Agathe Lise-Pronovost is an Australia Research Council DECRA Fellow and Lecturer at The University of Melbourne. She is Chair of the Science Committee for the Australian and New Zealand Consortium for International Ocean Discovery (ANZIC-IODP) and joins the SWAIS2C team as a paleomagnetist. Her research is focused on the Earth's magnetic field history in the Southern Hemisphere and the many applications of magnetism to paleosciences.
She is particularly interested in high-resolution records, to reconstruct changes at the 'human timescale' and develop regional paleomagnetic dating. She uses a multiproxy approach to paleomagnetism and works with marine and lake sediments, speleothems, lava flow and archaeological artefacts. She sailed on oceanographic missions in Baffin Bay and the Gulf of Saint-Lawrence, completed her PhD in the framework of ICDP project PASADO, and has extensive experience with continental lake sediment drilling in Australia.
What is your role on the SWAIS2C project?
I am a paleomagnetist based in Australia and my role on the SWAI2C, is as part of the paleomagnetism and chronostratigraphy team. This is supported by ANZIC-ICDP-Auscope.
In your own words, what is the SWAIS2C project about?
International multi-disciplinary exploration of the sediment archive under the South West Antarctic Ice Sheet.

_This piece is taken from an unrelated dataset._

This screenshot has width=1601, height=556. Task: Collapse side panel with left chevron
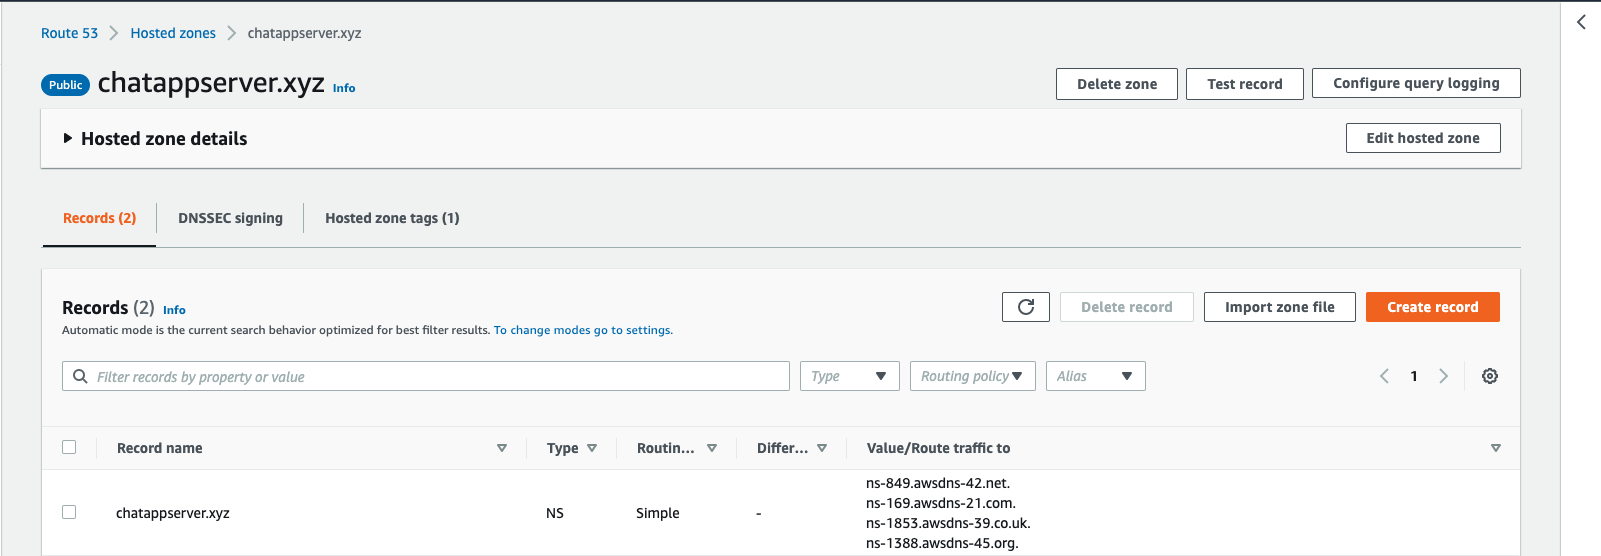1581,22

What are you most excited about learning (or possibly learning) as a result of the SWAIS2C project?
I am excited to see if we can learn new things about Earth's magnetic field behavior in the Western Antarctic region. I will be looking for periods when marine sediments accumulated rapidly to recover high resolution sub-millennial timescale records of the Earth's magnetic field at this high latitude location. I’m most excited about things like, how fast can the Earth magnetic field change? and what does a geomagnetic excursion or reversal looks like in Antarctica?
More on Agathe is here.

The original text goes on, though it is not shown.